Gaza war emissions has ‘huge climate cost’
‘Toxic pollutants… will remain long after the fighting is over.’ Benjamin Neimark, the co-author of study into greenhouse gas emissions from the war in Gaza.
Britain Yearly Meeting (BYM)’s peace and disarmament team has highlighted a study showing that the first months of the conflict in Gaza produced more planet-warming gases than twenty climate-vulnerable nations do in a year. ‘One of the lesser talked about calamities of the terrible war in Gaza and one that affects the entire planet,’ they tweeted on 10 January.

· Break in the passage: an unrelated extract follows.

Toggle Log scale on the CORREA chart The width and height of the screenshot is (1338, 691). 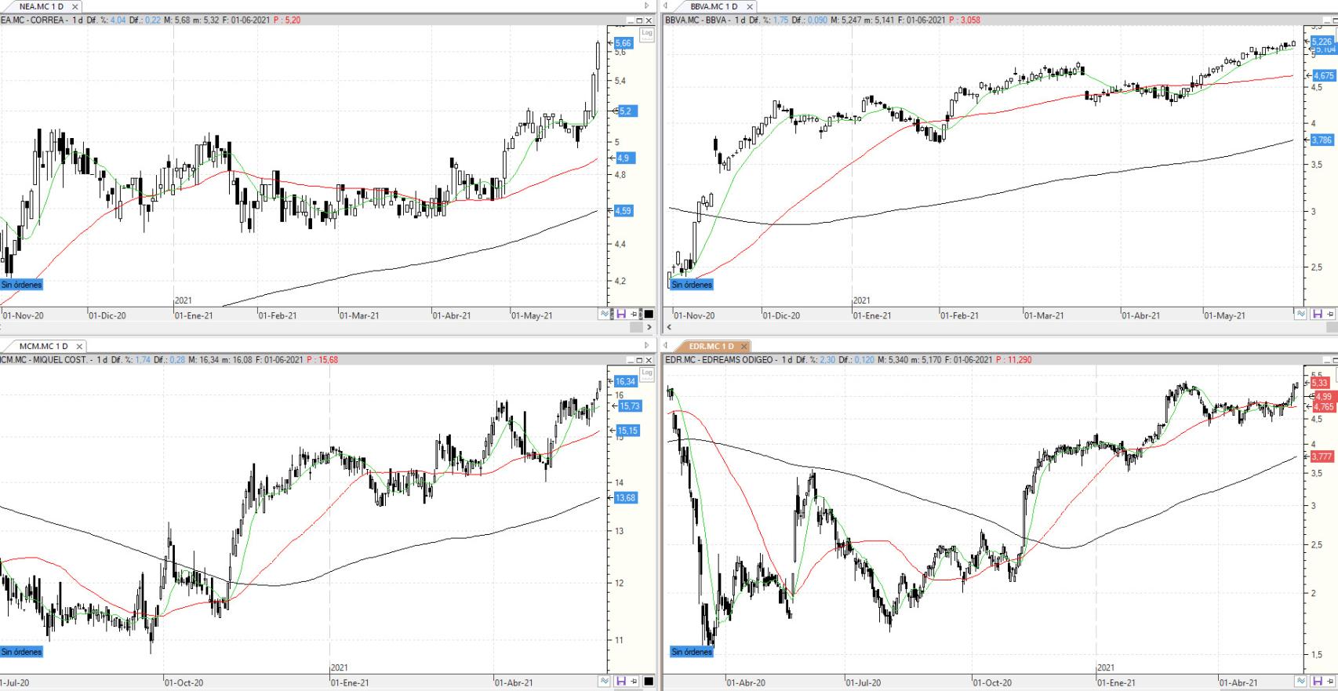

According to the analysis by researchers in the UK and US, the climate cost of the first sixty days of Israel’s military response was equivalent to burning at least 150,000 tonnes of coal. The study, first reported by The Guardian, says that over ninety-nine per cent of the 281,000 metric tonnes of carbon dioxide (CO2 equivalent) estimated to have been generated in the first sixty days, following the 7 October Hamas attack, can be attributed to Israel’s aerial bombardment and ground invasion of Gaza. This includes CO2 from aircraft missions, tanks and fuel, and making and exploding bombs, artillery and rockets. The analysis shows that Hamas rockets, fired into Israel during the same period, generated about 713 tonnes of CO2 – equivalent to approximately 300 tonnes of coal.
Benjamin Neimark, a senior lecturer at Queen Mary University of London, and co-author of the research, said it is ‘only a snapshot of the larger military boot print of war… a partial picture of the massive carbon emissions and wider toxic pollutants that will remain long after the fighting is over’.
The study was published this month on Social Science Research Network.